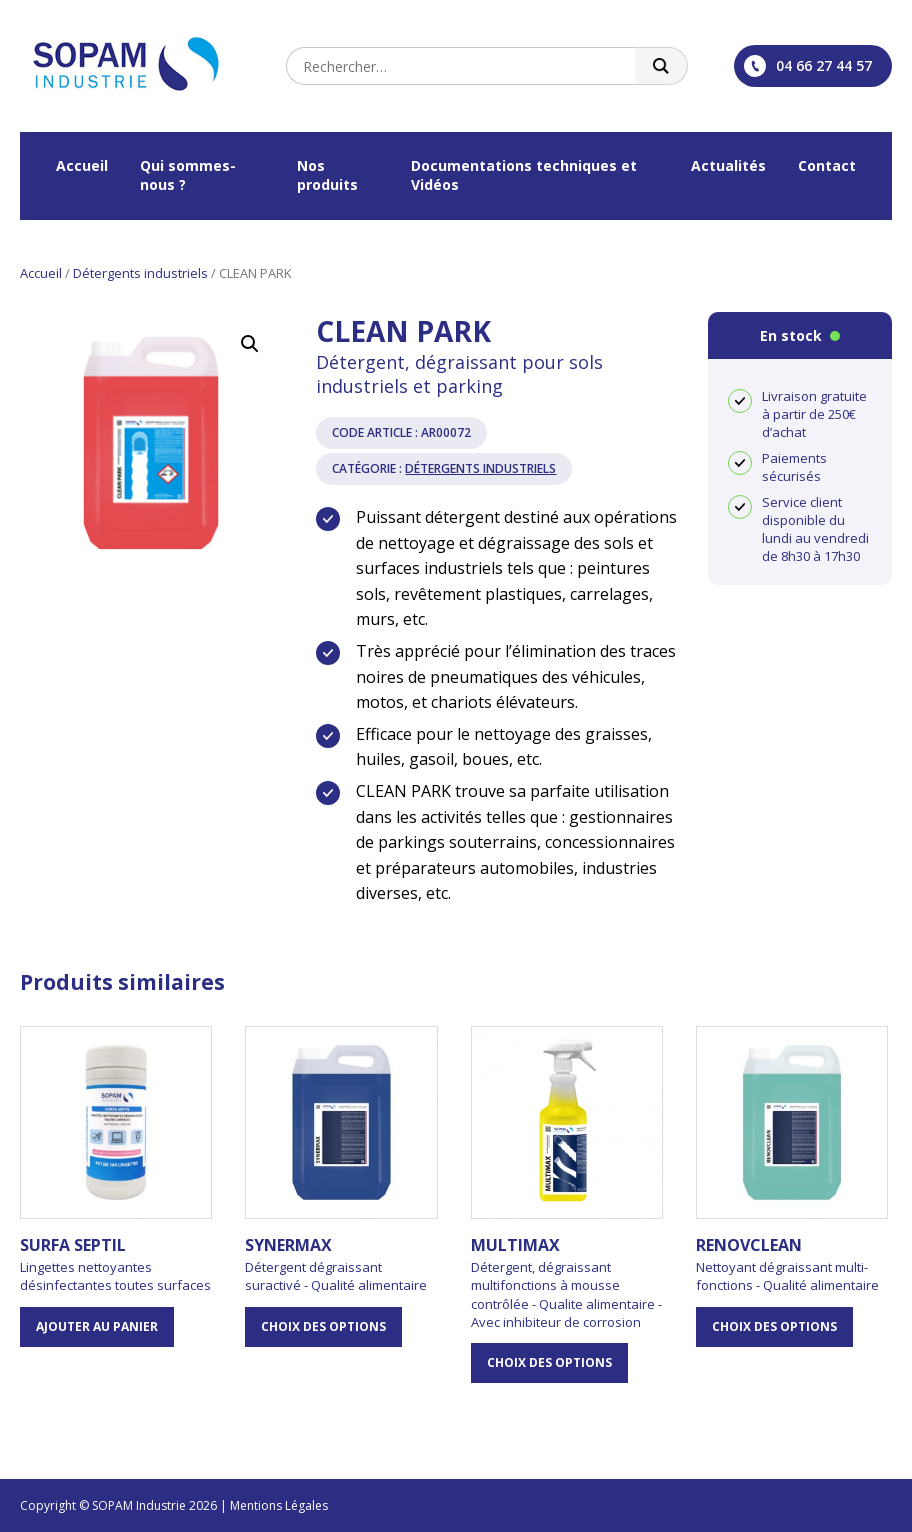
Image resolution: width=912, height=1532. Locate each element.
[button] (250, 344)
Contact (827, 165)
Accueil (82, 165)
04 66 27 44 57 (808, 66)
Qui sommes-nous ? (188, 175)
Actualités (728, 165)
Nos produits (327, 175)
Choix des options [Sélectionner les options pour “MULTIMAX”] (549, 1362)
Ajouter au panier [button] (97, 1326)
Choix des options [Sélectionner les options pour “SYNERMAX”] (323, 1326)
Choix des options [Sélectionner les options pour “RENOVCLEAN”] (774, 1326)
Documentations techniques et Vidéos (524, 175)
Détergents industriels (140, 273)
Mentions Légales (279, 1505)
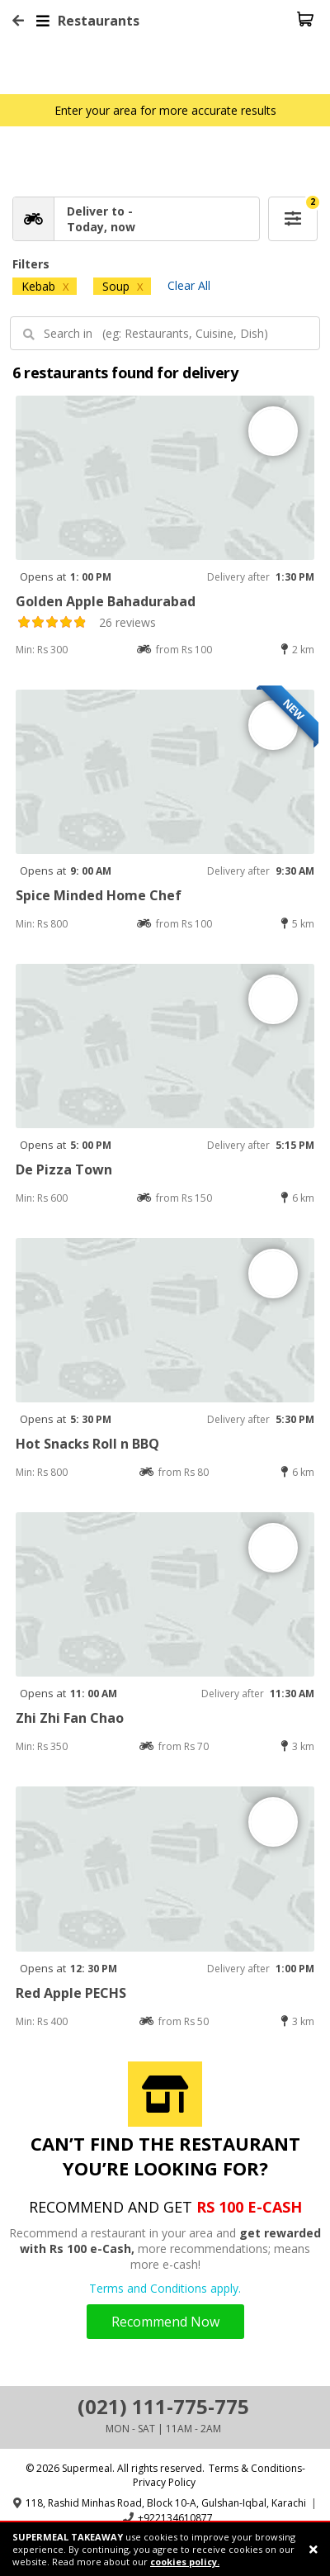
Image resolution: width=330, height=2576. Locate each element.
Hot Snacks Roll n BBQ (87, 1444)
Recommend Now (165, 2322)
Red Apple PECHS (71, 1993)
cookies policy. (184, 2561)
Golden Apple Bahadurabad (106, 601)
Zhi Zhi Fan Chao (70, 1718)
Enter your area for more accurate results (165, 110)
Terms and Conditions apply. (165, 2288)
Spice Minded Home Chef (99, 895)
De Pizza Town (64, 1169)
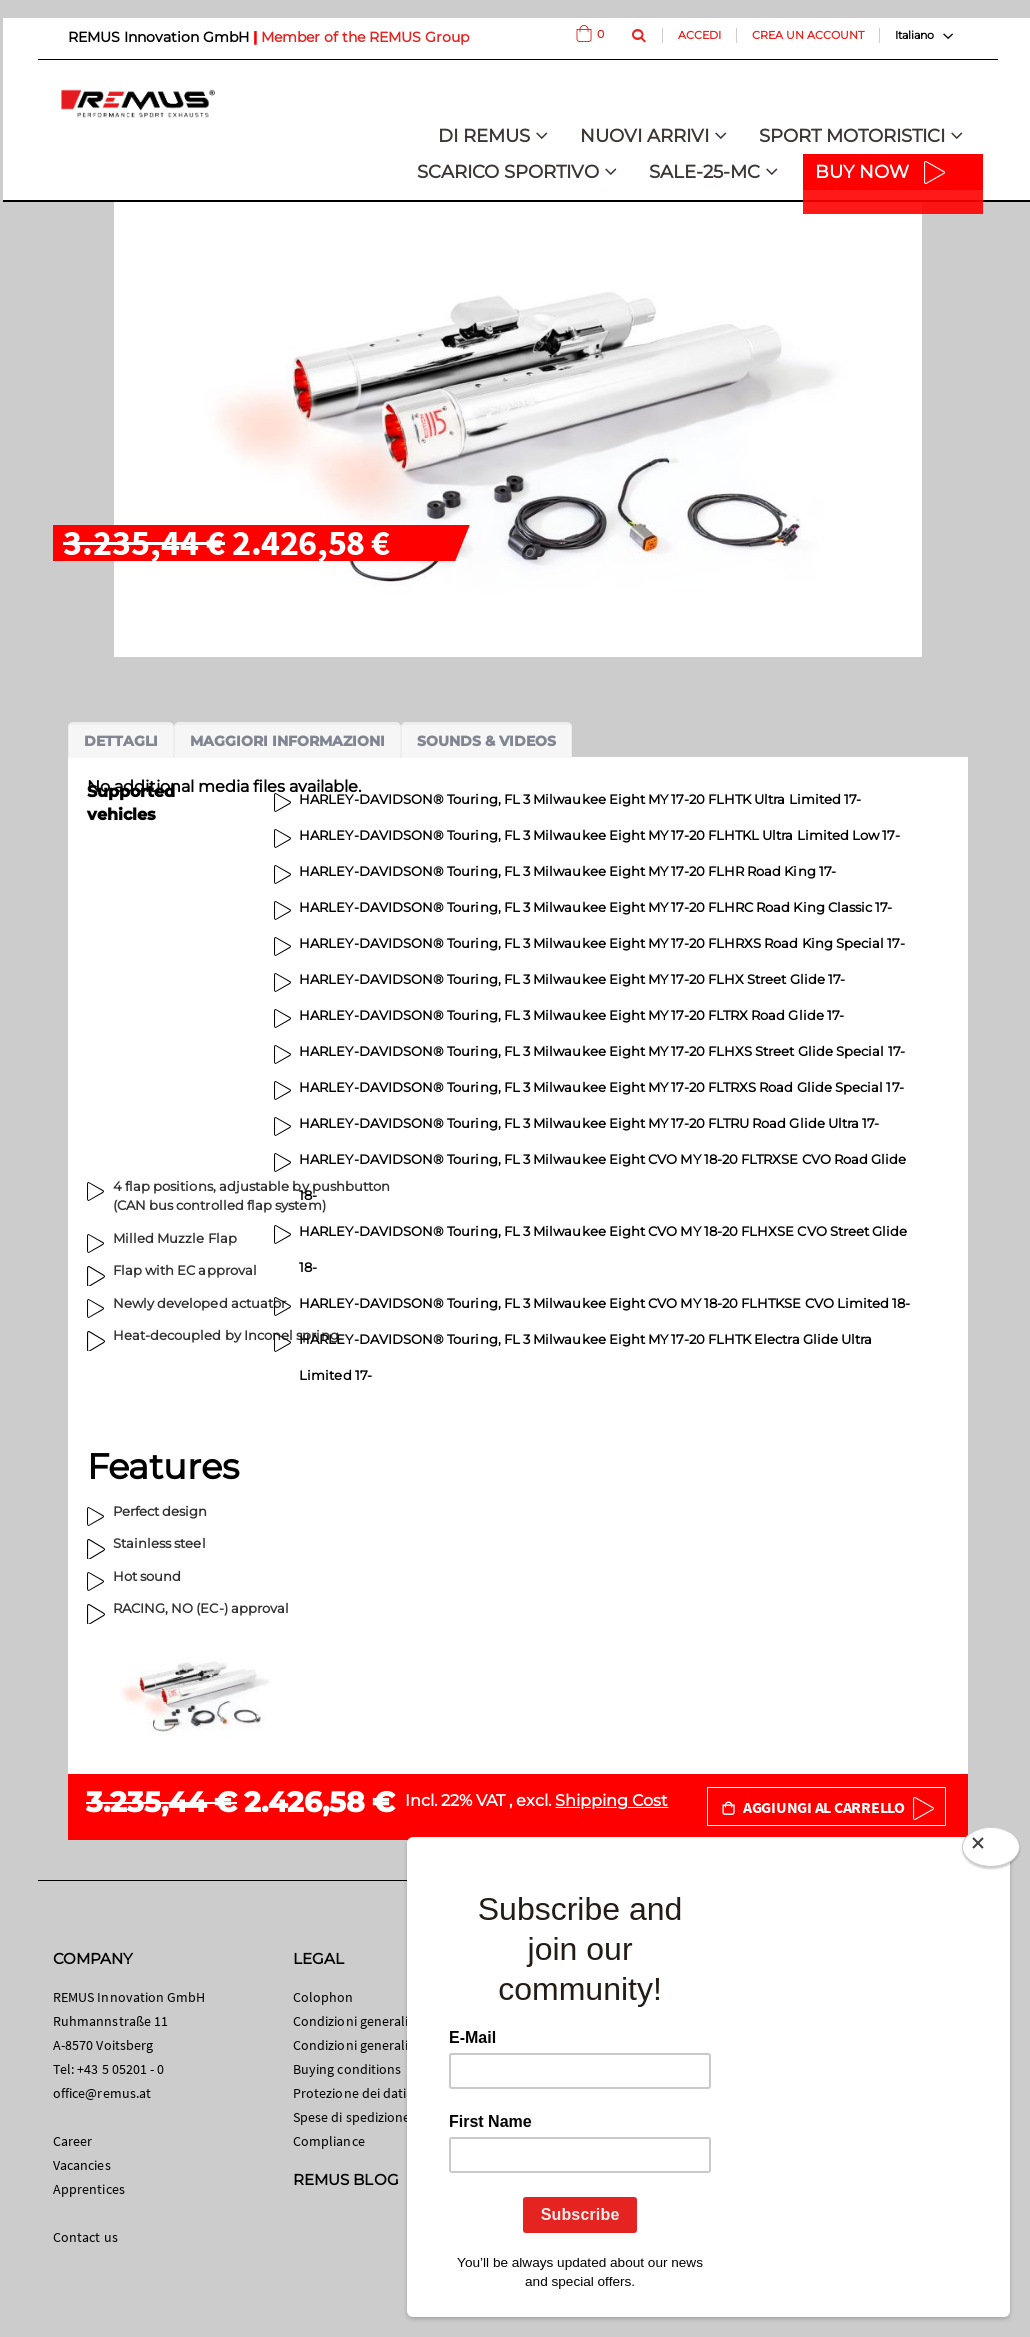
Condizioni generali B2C (364, 2021)
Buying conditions (347, 2069)
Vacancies (82, 2165)
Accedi (699, 35)
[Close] (991, 1851)
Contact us (85, 2237)
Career (72, 2141)
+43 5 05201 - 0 (120, 2069)
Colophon (323, 1997)
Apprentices (89, 2189)
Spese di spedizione (351, 2117)
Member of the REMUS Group (365, 37)
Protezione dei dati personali (379, 2093)
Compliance (329, 2141)
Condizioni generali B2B (364, 2045)
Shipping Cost (611, 1800)
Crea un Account (808, 35)
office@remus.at (102, 2093)
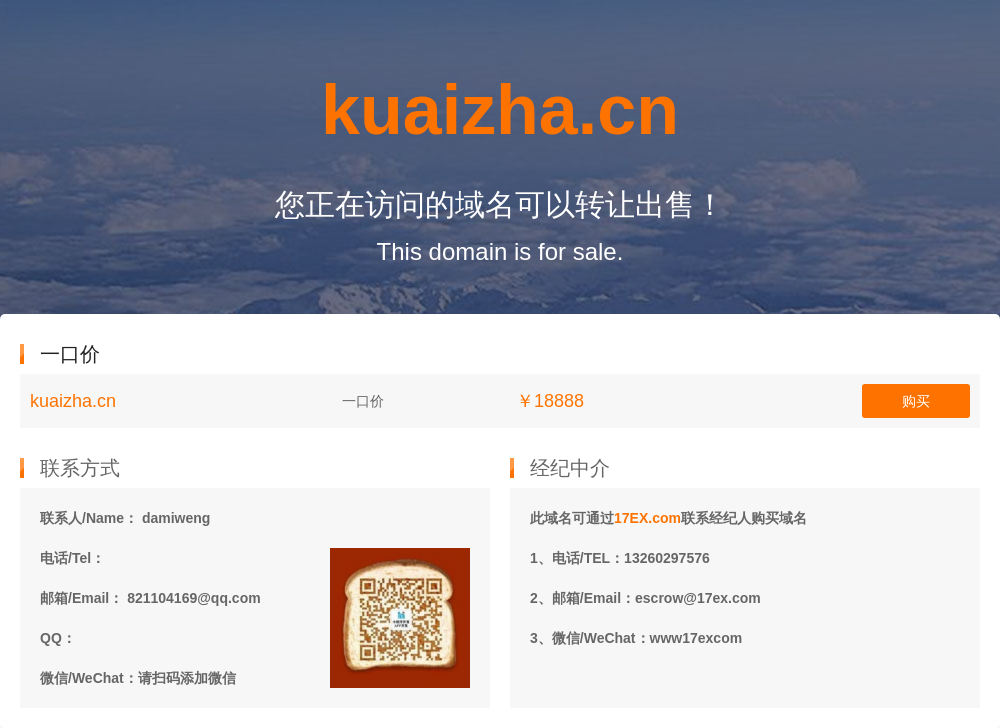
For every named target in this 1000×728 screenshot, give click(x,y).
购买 (916, 401)
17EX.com (647, 518)
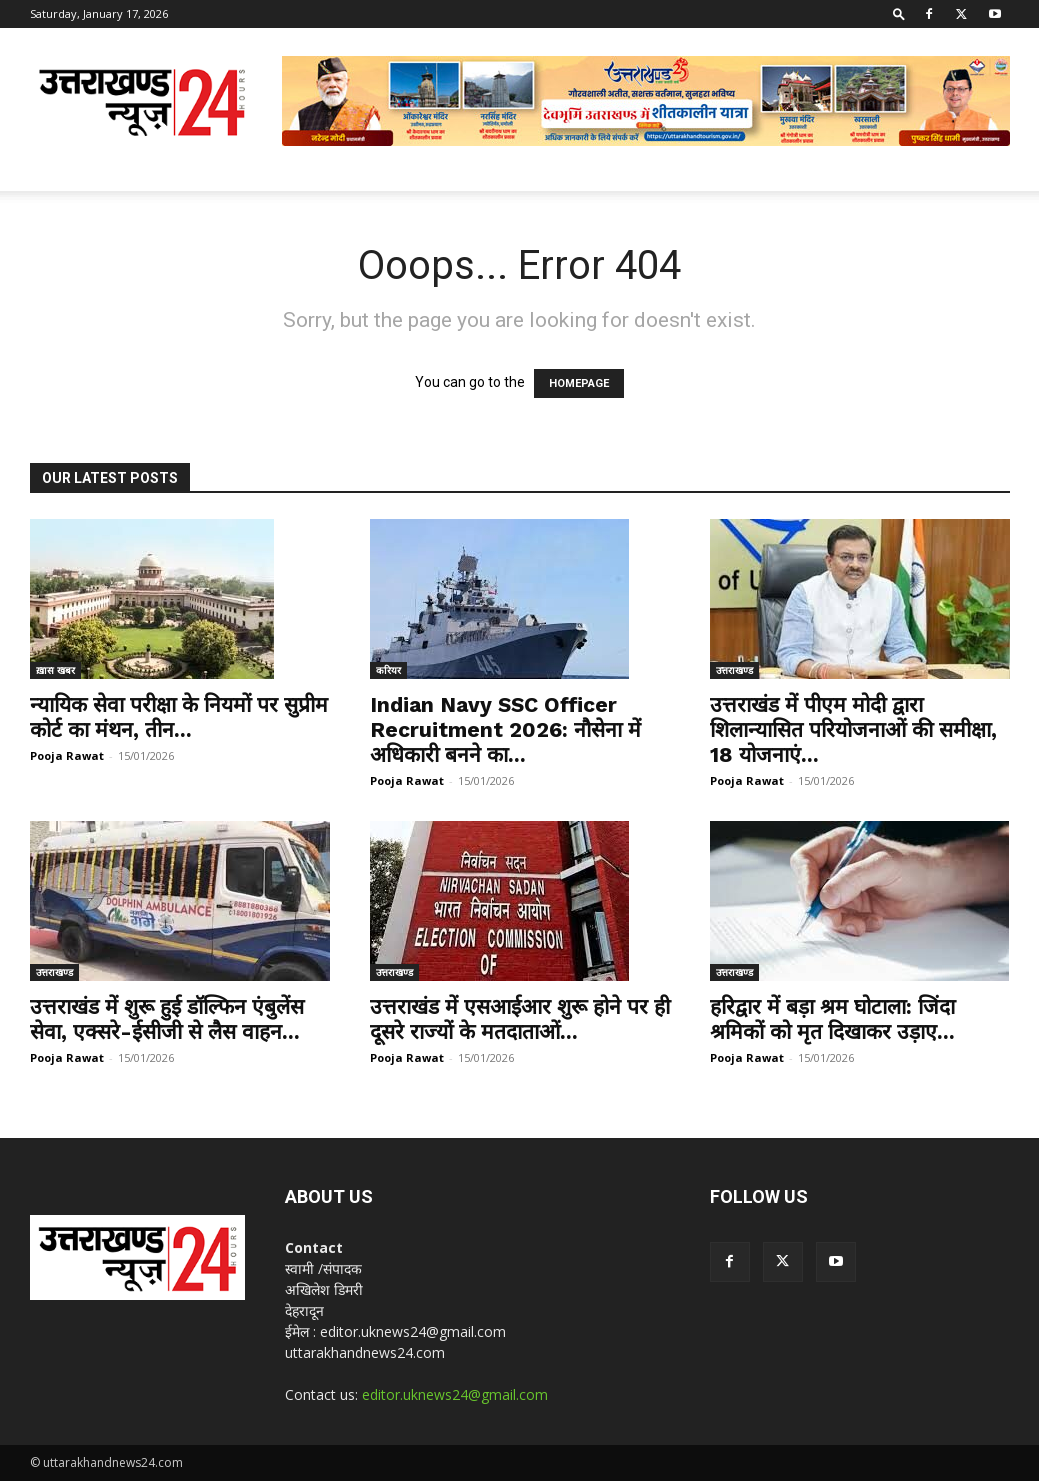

• INSTRUCTIONS TO FOLLOW:
Turn the listing above into a JSON list of strings with one string per line, omitting blank lines and the pictures.

• THE SOLUTION:
[
  "Image resolution: width=912, height=1532. Locate each element.",
  "[button] (250, 344)",
  "Contact (827, 165)",
  "Accueil (82, 165)",
  "04 66 27 44 57 (808, 66)",
  "Qui sommes-nous ? (188, 175)",
  "Actualités (728, 165)",
  "Nos produits (327, 175)",
  "Choix des options [Sélectionner les options pour “MULTIMAX”] (549, 1362)",
  "Ajouter au panier [button] (97, 1326)",
  "Choix des options [Sélectionner les options pour “SYNERMAX”] (323, 1326)",
  "Choix des options [Sélectionner les options pour “RENOVCLEAN”] (774, 1326)",
  "Documentations techniques et Vidéos (524, 175)",
  "Détergents industriels (140, 273)",
  "Mentions Légales (279, 1505)",
  "Image resolution: width=330, height=2576. Locate each element.",
  "Hot Snacks Roll n BBQ (87, 1444)",
  "Recommend Now (165, 2322)",
  "Red Apple PECHS (71, 1993)",
  "cookies policy. (184, 2561)",
  "Golden Apple Bahadurabad (106, 601)",
  "Zhi Zhi Fan Chao (70, 1718)",
  "Enter your area for more accurate results (165, 110)",
  "Terms and Conditions apply. (165, 2288)",
  "Spice Minded Home Chef (99, 895)",
  "De Pizza Town (64, 1169)",
  "Condizioni generali B2C (364, 2021)",
  "Buying conditions (347, 2069)",
  "Vacancies (82, 2165)",
  "Accedi (699, 35)",
  "[Close] (991, 1851)",
  "Contact us (85, 2237)",
  "Career (72, 2141)",
  "+43 5 05201 - 0 (120, 2069)",
  "Colophon (323, 1997)",
  "Apprentices (89, 2189)",
  "Spese di spedizione (351, 2117)",
  "Member of the REMUS Group (365, 37)",
  "Protezione dei dati personali (379, 2093)",
  "Compliance (329, 2141)",
  "Condizioni generali B2B (364, 2045)",
  "Shipping Cost (611, 1800)",
  "Crea un Account (808, 35)",
  "office@remus.at (102, 2093)",
  "For every named target in this 1000×728 screenshot, give click(x,y).",
  "购买 (916, 401)",
  "17EX.com (647, 518)"
]